Writing Space: I am enamored of scenes of bands working in the studio. My musician friends tell me that being in the studio is no fun, so I know I’m romanticizing it. Maybe it’s just leftover boyhood dreams of being a rock star, but seeing the way that artists occupy the temporary space of the recording studio while making records inspires me.
I try to emulate the studio experience that I imagine with my writing space. The walls around my desk host white boards and butcher-paper mindmaps, as well as posters and images that inspire me to write depending on the topic. Books chronically clutter every flat affordance within arm’s reach, which can be a burden as well as a boon. If applicable, I also listen to relevant music. For instance, while working on a chapter heavy with material about Laurie Anderson, I put up my Home of the Brave movie poster and listened to a playlist consisting of songs from all of her records. Immersing oneself in the subject matter is one way to dip your writing deeper into it.
An Essential Tension: There is a tension between wanting to write and needing to write.
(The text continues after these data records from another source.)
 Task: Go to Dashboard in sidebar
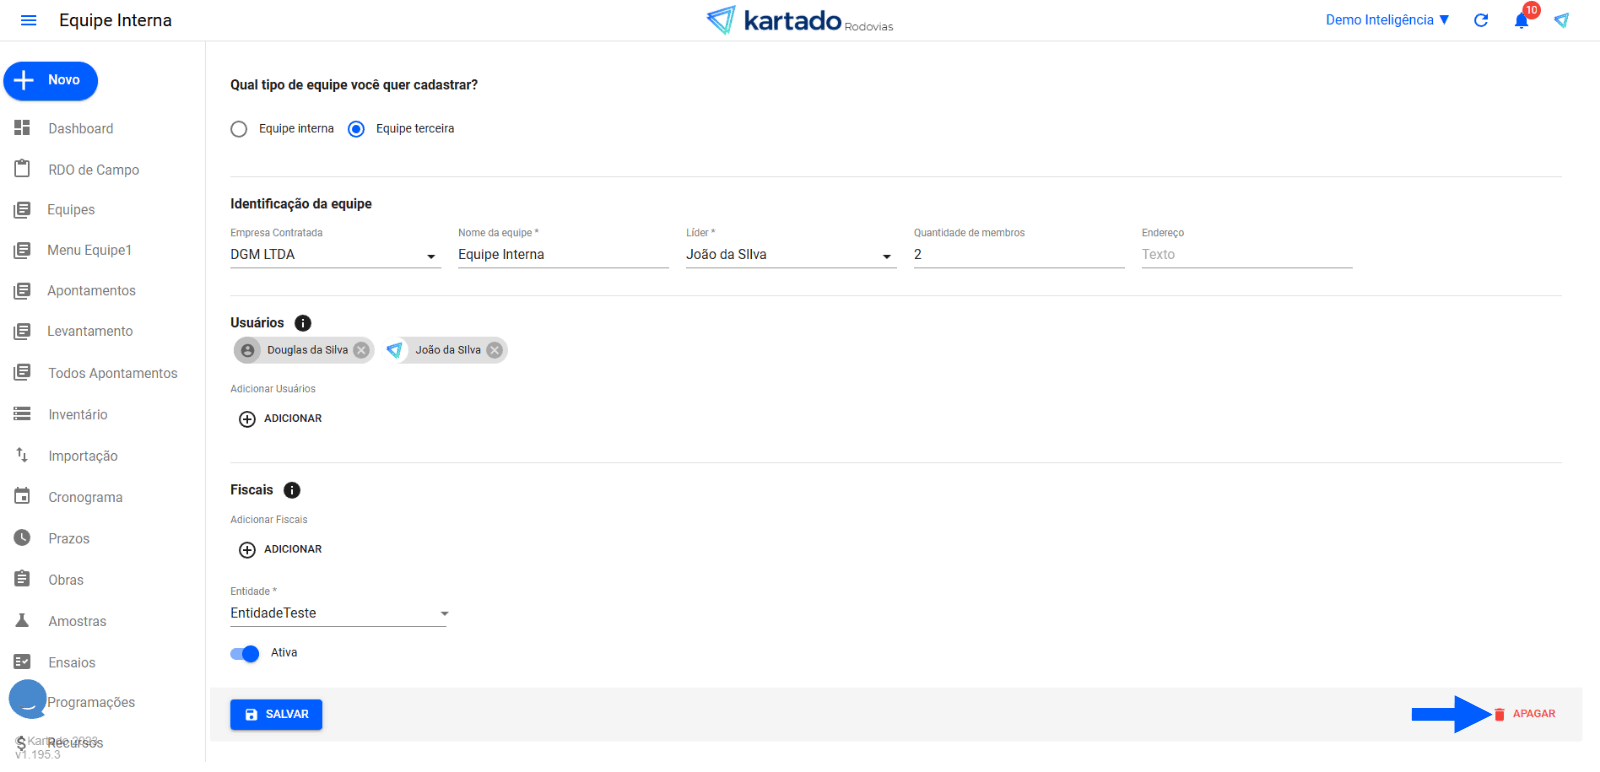[80, 129]
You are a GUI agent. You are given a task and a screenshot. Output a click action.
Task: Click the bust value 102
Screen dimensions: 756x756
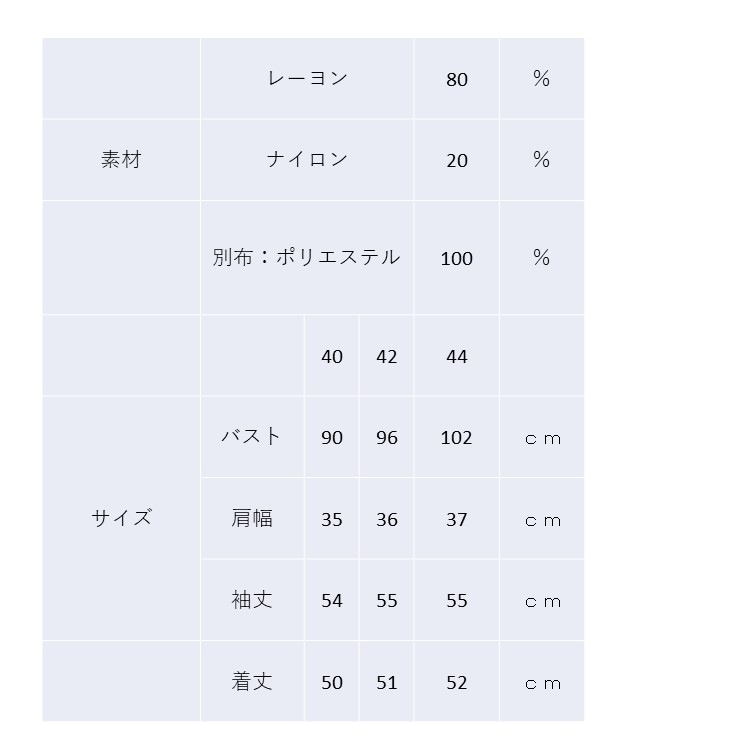pyautogui.click(x=457, y=438)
I find that both are necessary, but neither is sufficient. Writing in a vacuum can be lonely, disheartening work, and writing strictly for deadlines can be just as soul-squishing. Writing for my website (I loathe the term “blogging”) has provided me a perfect tension between the two. I want to write because it is what I do, but having an audience makes me feel that I need to write as well. Maintaining this site maintains that tension and keeps me writing.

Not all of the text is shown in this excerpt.